The carbon dioxide is captured using a new class of materials designed by Yaghi and his group called zeolitic imidazolate frameworks, or ZIFs. These are porous and chemically robust structures, with large surface areas, that can be heated to high temperatures without decomposition and boiled in water or organic solvents for a week and still remain stable.
Rahul Banerjee, a UCLA postdoctoral research scholar in chemistry and Anh Phan, a UCLA graduate student in chemistry, both of whom work in Yaghi's laboratory, synthesized 25 ZIF crystal structures and demonstrated that three of them have high selectivity for capturing carbon dioxide (ZIF-68, ZIF-69, ZIF-70). "The selectivity of ZIFs to carbon dioxide is unparalleled by any other material," said Yaghi, who directs of UCLA's Center for Reticular Chemistry and is a member of the California NanoSystems Institute at UCLA. "Rahul and Anh were so successful at making new ZIFs that, for the purposes of reporting the results, I had to ask them to stop."

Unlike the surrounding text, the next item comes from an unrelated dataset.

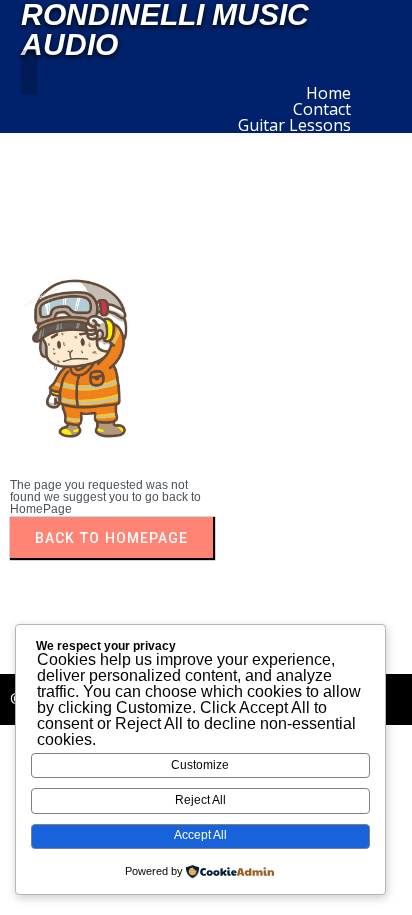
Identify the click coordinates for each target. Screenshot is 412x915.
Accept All (200, 835)
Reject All (200, 800)
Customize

The inside of a ZIF can store gas molecules. Flaps that behave like the chemical equivalent of a revolving door allow certain molecules — in this case, carbon dioxide — to pass through and enter the reservoir while blocking larger molecules or molecules of different shapes. "We can screen and select the one type of molecule we want to capture," Phan said. "The beauty of the chemistry is that we have the freedom to choose what kind of door we want and to control what goes through the door."
"The capture of carbon dioxide creates cleaner energy," Yaghi said. "ZIFs in a smokestack would trap carbon dioxide in the pores prior to its delivery to its geologic storage space." Currently, the process of capturing carbon dioxide emissions from power plants involves the use of toxic materials and requires 20 to 30 percent of the plant's energy output, Yaghi said. By contrast, ZIFs can pluck carbon dioxide from other gases that are emitted and can store five times more carbon dioxide than the porous carbon materials that represent the current state-of-art. "For each liter of ZIF, you can hold 83 liters of carbon dioxide," Banerjee said.
On a fundamental level, the invention of ZIFs has also addressed two major challenges in zeolite science. Zeolites are stable, porous minerals made of aluminum, silicon and oxygen that are employed in petroleum refining and are used in detergents and other products. Yaghi's group has succeeded in replacing what would have been aluminum or silicon with metal ions like zinc and cobalt, and the bridging oxygen with imidazolate to yield ZIF materials, whose structures can now be designed in functionality and metrics.